(Task description):
Write out, word for word, every line in the data below from the one containing "Máy tính dự đoán bóng đá (61, 2334)" to the one containing "Pháp (164, 1178)", both of them included.

________________

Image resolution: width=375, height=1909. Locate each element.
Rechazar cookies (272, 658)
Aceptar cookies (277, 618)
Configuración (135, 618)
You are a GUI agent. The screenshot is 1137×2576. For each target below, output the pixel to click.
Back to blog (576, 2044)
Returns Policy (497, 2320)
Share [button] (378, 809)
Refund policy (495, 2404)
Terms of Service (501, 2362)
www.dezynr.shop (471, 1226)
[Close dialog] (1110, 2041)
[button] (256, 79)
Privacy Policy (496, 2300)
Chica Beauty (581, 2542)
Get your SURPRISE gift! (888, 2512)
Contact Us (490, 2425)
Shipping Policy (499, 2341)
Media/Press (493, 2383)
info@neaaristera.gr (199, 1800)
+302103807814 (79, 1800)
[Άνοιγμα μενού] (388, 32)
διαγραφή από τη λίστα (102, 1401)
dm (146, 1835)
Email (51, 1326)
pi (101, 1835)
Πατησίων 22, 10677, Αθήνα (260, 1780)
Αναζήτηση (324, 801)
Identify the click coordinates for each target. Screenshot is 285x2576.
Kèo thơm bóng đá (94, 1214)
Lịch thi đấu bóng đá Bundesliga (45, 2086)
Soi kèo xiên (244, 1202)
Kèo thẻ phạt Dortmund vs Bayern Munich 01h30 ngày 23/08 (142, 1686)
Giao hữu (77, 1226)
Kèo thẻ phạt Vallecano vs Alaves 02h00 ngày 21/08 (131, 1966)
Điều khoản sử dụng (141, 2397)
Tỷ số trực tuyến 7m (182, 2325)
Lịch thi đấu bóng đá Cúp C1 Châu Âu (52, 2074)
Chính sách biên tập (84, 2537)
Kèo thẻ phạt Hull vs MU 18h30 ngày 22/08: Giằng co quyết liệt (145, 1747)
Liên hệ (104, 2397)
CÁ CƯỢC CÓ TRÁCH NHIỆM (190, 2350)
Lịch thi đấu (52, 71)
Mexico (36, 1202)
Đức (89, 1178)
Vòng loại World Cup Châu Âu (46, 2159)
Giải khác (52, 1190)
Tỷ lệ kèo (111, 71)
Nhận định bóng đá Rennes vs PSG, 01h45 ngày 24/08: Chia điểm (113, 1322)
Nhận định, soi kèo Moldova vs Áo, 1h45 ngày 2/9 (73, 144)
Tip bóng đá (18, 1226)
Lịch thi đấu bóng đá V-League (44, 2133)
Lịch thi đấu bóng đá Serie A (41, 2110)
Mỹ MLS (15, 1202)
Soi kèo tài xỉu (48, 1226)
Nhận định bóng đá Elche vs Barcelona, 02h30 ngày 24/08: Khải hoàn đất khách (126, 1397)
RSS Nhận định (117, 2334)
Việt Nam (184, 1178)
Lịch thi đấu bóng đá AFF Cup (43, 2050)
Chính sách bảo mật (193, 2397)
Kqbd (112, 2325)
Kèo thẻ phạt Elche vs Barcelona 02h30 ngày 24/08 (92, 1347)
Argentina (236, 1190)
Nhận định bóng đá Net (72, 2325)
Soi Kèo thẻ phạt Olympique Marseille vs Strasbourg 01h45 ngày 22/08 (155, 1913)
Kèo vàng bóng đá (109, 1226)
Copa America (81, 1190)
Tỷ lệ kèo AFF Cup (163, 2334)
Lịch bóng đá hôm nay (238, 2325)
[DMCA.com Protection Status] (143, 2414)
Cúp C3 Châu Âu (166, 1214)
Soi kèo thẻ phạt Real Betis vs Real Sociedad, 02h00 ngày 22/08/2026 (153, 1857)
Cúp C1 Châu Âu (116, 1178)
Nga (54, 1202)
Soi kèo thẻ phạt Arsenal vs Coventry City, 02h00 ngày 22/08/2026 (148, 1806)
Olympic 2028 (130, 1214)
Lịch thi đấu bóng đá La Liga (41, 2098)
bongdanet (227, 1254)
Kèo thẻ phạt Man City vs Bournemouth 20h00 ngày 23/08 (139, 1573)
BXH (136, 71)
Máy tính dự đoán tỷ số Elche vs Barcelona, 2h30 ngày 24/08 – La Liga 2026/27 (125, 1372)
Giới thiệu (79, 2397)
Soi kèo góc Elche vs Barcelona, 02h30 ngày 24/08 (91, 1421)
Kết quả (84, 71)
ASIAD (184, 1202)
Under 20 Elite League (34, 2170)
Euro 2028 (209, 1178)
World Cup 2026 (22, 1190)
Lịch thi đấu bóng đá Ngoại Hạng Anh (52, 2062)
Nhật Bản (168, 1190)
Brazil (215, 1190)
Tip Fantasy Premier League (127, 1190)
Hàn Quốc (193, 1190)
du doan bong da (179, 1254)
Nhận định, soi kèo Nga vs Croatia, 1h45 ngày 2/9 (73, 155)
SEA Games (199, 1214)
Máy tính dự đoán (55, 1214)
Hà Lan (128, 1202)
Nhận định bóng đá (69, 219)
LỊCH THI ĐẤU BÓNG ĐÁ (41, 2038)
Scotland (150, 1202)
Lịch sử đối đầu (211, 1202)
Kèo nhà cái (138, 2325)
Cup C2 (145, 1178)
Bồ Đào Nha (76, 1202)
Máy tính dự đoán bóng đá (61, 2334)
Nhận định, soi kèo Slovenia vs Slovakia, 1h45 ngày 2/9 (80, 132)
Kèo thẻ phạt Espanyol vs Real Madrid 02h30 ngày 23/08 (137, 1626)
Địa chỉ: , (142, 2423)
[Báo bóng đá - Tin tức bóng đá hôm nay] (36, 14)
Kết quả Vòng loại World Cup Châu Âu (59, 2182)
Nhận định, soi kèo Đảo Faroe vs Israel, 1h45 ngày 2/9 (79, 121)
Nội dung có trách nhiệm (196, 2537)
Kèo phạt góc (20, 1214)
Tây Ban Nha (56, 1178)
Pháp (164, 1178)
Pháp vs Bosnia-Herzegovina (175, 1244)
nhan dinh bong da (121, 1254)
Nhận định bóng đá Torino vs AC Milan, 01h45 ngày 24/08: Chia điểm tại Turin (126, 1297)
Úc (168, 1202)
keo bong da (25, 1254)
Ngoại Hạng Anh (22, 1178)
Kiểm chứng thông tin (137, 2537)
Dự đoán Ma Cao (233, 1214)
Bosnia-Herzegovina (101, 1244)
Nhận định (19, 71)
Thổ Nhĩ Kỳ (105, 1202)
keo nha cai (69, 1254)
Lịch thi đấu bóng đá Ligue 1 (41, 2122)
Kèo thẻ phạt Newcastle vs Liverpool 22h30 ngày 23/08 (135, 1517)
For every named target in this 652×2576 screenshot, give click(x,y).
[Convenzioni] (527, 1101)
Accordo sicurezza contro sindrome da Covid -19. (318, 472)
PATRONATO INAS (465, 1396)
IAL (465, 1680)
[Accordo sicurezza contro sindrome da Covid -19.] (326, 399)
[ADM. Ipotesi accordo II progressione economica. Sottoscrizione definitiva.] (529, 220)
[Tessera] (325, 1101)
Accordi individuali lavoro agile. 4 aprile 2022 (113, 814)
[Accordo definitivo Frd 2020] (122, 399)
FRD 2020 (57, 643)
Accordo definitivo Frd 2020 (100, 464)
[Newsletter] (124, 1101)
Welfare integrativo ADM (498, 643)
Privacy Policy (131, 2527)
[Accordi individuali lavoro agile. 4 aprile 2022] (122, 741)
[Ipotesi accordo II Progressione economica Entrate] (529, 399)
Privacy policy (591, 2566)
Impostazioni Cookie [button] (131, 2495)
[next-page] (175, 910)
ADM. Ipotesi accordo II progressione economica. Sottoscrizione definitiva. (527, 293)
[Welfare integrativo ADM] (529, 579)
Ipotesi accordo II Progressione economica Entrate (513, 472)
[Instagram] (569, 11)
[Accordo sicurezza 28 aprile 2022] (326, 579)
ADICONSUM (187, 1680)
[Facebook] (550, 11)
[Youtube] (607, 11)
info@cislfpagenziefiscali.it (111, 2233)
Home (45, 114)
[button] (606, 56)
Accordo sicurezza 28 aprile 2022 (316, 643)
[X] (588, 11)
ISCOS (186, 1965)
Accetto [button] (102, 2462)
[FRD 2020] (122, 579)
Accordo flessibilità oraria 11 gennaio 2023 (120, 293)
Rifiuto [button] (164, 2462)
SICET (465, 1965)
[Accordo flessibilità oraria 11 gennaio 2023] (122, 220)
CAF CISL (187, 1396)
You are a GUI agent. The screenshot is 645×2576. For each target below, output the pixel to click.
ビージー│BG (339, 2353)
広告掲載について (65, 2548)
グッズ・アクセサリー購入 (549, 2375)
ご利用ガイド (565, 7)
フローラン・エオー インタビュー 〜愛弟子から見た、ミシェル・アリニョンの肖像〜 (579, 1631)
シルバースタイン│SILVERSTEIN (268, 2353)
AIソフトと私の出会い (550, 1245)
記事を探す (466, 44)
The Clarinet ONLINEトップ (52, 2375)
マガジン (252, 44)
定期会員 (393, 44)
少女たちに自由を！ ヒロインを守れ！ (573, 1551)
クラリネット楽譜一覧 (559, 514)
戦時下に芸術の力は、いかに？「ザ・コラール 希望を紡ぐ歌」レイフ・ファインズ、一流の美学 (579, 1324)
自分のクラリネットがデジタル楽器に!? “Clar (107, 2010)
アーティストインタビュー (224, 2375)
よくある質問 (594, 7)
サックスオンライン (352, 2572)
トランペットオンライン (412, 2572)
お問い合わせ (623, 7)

________________

(Task output):
Máy tính dự đoán bóng đá (61, 2334)
Nhận định, soi kèo Slovenia vs Slovakia, 1h45 ngày 2/9 (80, 132)
Kèo thẻ phạt Espanyol vs Real Madrid 02h30 ngày 23/08 (137, 1626)
Địa chỉ: , (142, 2423)
[Báo bóng đá - Tin tức bóng đá hôm nay] (36, 14)
Kết quả Vòng loại World Cup Châu Âu (59, 2182)
Nhận định, soi kèo Đảo Faroe vs Israel, 1h45 ngày 2/9 (79, 121)
Nội dung có trách nhiệm (196, 2537)
Kèo phạt góc (20, 1214)
Tây Ban Nha (56, 1178)
Pháp (164, 1178)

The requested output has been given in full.